Bereits im Althochdeutschen (ca. 750-1050 n. Chr.) war das Wörtchen antlizzi in Gebrauch. Es ist zusammengesetzt aus der Vorsilbe ant ("entgegen") und einem in der heutigen deutschen Sprache ausgestorbenen Wortstamm, der für "blicken" stand. Die ursprüngliche Bedeutung von Antlitz ist also "das Entgegenblickende".
Während der mittelhochdeutschen Klassik um 1200 war die Verwendung von "Antlitz" als Synonym für Gesicht gang und gäbe, im 16. Jahrhundert dann, zur Zeit von Martin Luthers Bibelübersetzung, galt diese schon als Ausdruck gehobener Sprache.
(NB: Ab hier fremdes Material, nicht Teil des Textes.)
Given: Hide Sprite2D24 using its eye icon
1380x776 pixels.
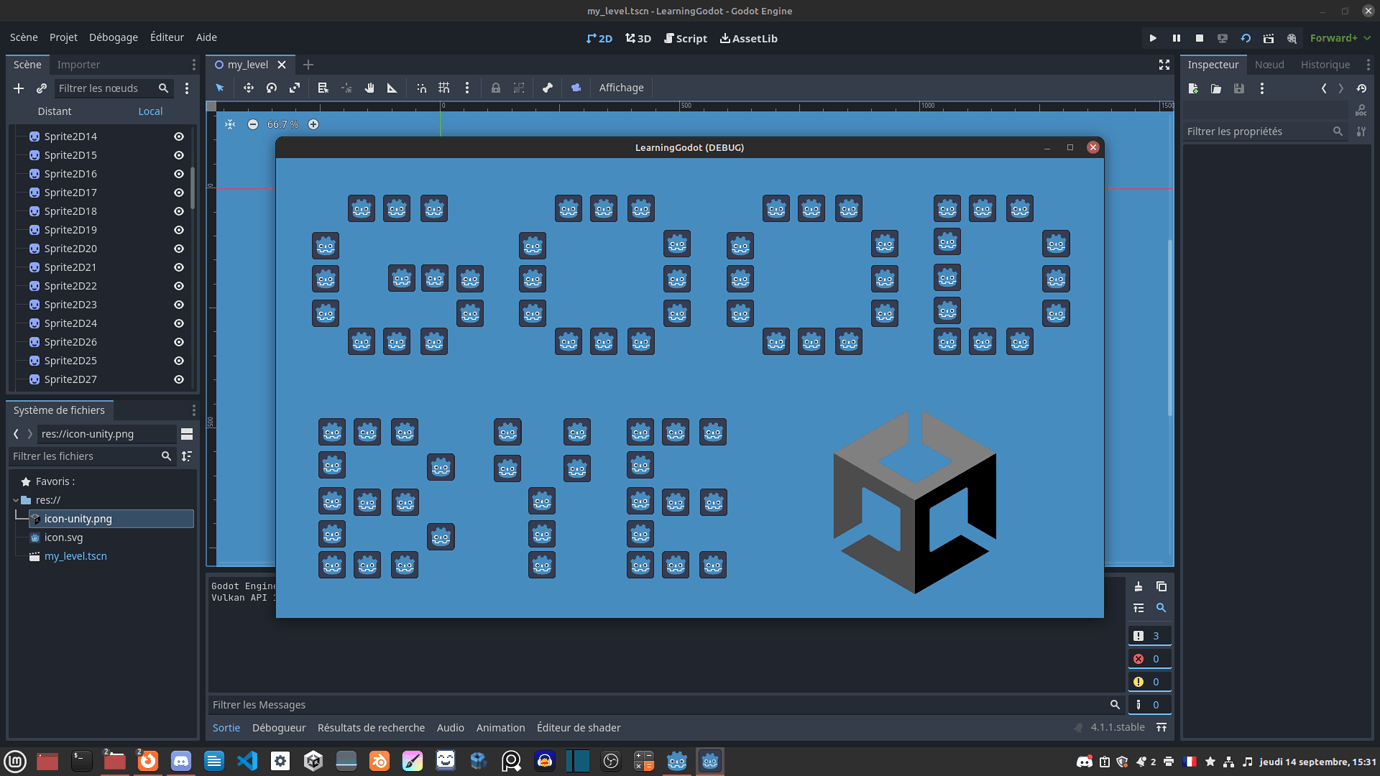Looking at the screenshot, I should (178, 323).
Germanisten haben in den Werken Goethes, einem der bekanntesten Vertreter der Weimarer Klassik Anfang des 19. Jahrhunderts, festgestellt, dass Johann Wolfgang von Goethe "Antlitz" sehr selten, hauptsächlich im Schriftverkehr mit Majestäten, benutzt hat.
1811 verfasste Johann Christoph Adelung, ein Wegbegleiter Goethes, das sprachwissenschaftliche Lexikon "Grammatisch-kritisches Wörterbuch der hochdeutschen Mundart". Bereits diesem ist Folgendes zu entnehmen:

Das Wort Antlitz ist eine Benennung des Angesichtes, welche aber im gemeinen Leben nicht mehr üblich ist, sondern nur in der höhern Schreibart gebraucht wird, besonders von dem Angesichte solcher Personen, welchen man Ehrerbiethung schuldig ist“.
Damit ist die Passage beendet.